Only July 28, 2022 the Credit Card Competition Act of 2022 (S. 4674) was introduced into the U.S. Senate, and was referred to the Committee on Banking, Housing, and Urban Affairs, where it currently sits. The stated purpose of this bill, according to its sponsors, Senators Durbin (D-IL) and Marshall (R-KS) is the enhancement of competition and choice in the credit card network market.
There are currently four credit card networks in the U.S., with Visa and Mastercard being the largest and together accounting for nearly 83% of general-purpose credit cards, with American Express and Discover sharing the remainder. Visa and Mastercard are “four-party” networks, with the four parties being the cardholder, the card-issuing bank, the merchant, and the acquirer. In these transactions Visa and Mastercard act as agents for thousands of card-issuing banks and set the fees that the network and the bank receive for each transaction. The transactions on the Visa and Mastercard networks earned those two networks a combined $77.48 billion in fees collected from U.S. merchants in 2021. American Express and Discover are “three-party” networks in which the card-issuer and acquirer are the same entity.

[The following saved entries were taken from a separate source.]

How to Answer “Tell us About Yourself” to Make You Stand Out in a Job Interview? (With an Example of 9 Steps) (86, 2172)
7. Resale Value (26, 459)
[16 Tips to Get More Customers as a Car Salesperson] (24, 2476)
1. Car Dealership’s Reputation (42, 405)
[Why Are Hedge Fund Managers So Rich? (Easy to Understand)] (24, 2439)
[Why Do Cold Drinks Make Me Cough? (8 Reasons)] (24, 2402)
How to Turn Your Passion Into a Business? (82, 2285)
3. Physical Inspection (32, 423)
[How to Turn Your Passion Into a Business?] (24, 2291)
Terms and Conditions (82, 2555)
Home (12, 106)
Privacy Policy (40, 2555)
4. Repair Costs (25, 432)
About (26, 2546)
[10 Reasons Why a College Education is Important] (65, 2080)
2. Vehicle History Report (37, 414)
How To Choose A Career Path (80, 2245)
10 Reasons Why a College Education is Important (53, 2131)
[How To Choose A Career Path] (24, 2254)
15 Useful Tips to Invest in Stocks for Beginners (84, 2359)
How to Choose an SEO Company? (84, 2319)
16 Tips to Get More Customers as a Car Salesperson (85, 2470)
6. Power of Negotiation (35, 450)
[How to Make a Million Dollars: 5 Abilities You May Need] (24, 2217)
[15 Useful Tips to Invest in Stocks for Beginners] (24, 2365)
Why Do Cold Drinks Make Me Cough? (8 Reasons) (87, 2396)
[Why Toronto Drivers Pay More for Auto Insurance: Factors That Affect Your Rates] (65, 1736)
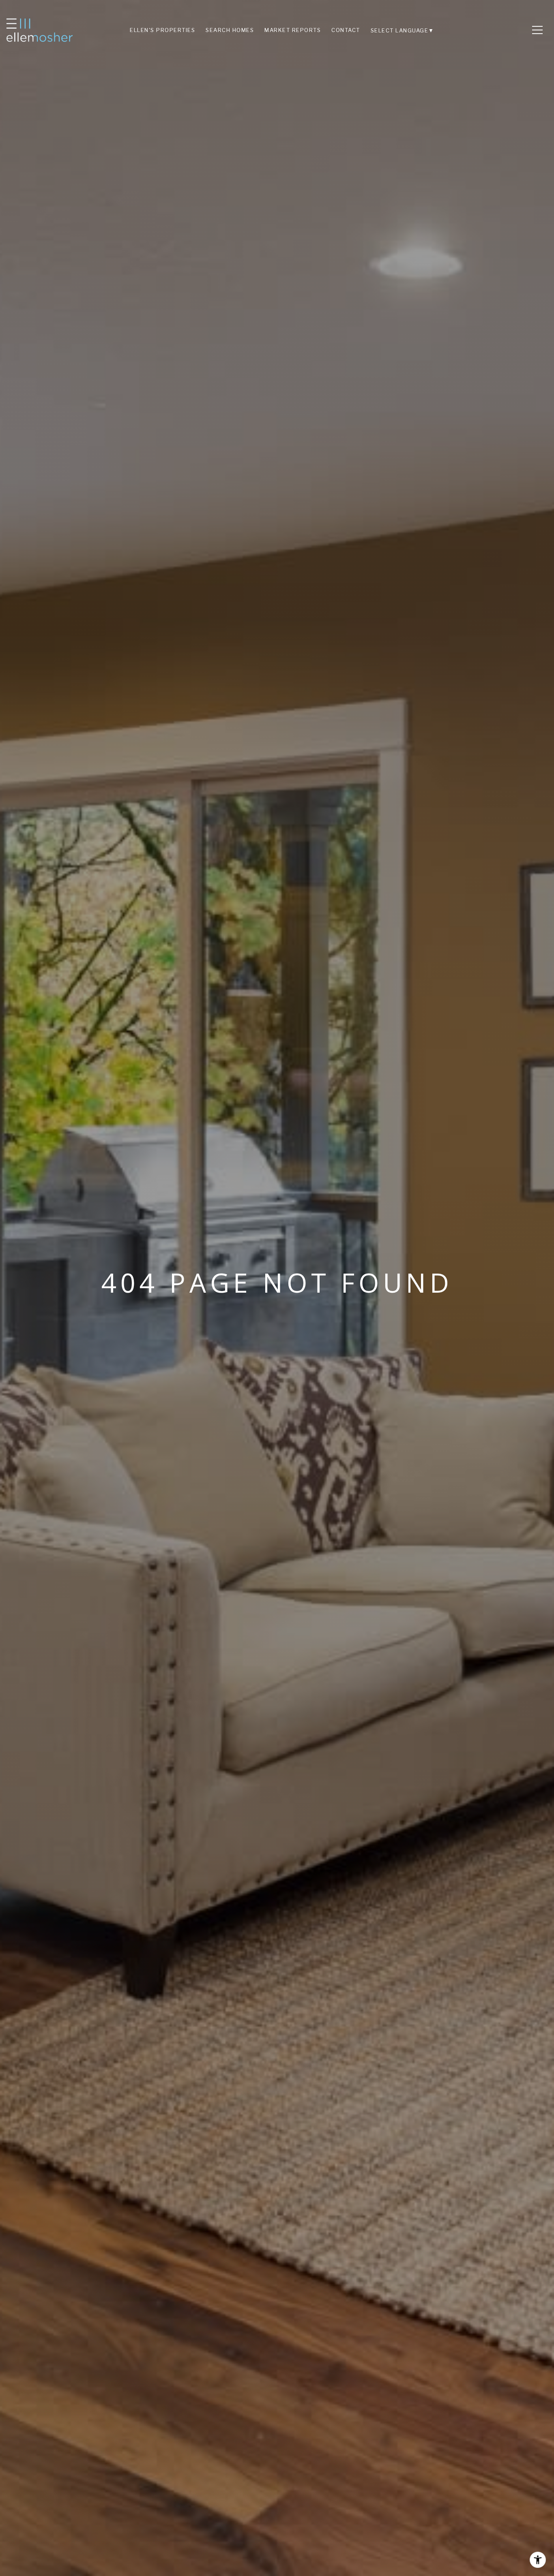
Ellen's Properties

For debit cards (as opposed to credit cards) banks commonly issue debit cards with either Visa or Mastercard but there are also smaller networks with names like Pulse, Shazam and Star which charge an estimated 10 cents less per transaction than Visa or Mastercard. Each use of a debit or credit card generates fees for the payment networks, which are normally collected by banks, which retain their portion and pass most of it to the network, most often Visa or Mastercard.
The Credit Card Competition Act would require that banks with more than $100 billion in assets ensure that their credit cards provide a choice of at least two networks that can be used to process these transactions, at least one of which must be outside of the top two largest networks. If this sounds somewhat familiar, it was this same Sen. Durbin who added an amendment to the 2010 Dodd-Frank Act that required banks to include two unaffiliated networks with every debit card they issue. So, this isn’t the first time that Senator Durbin has been tied to legislation related to payment networks and their associated fees.
A provision of the Credit Card Competition Act that was not part of the 2010 Durbin Amendment is a requirement that banks accept practically any kind of transaction, which could functionally require financial institutions to onboard potentially many more than just two networks, including unregulated networks, such as China’s UnionPay, India’s RuPay or Nigeria’s Verve International. Merchants will have the ability to choose which network handles their transactions and may choose alternative networks, such as those with lower fees.
Supporters of this bill, which has been referred to as “Durbin Amendment 2.0,” claim that the proposed changes will result in lower fees paid by merchants which will in turn lead to lower prices for consumers. Critics of this bill argue that although this bill could lower fees for merchants, it would also reduce revenue for card-issuing banks and could also potentially harm consumers. Unfortunately, some alternative networks could have lower security standards and may be a bit riskier for consumers. Additionally, many of the benefits and rewards offered to card holders are provided due to the fees made on card transactions. By reducing these fees, card issuers may limit or eliminate rewards programs or consider annual fees for such programs.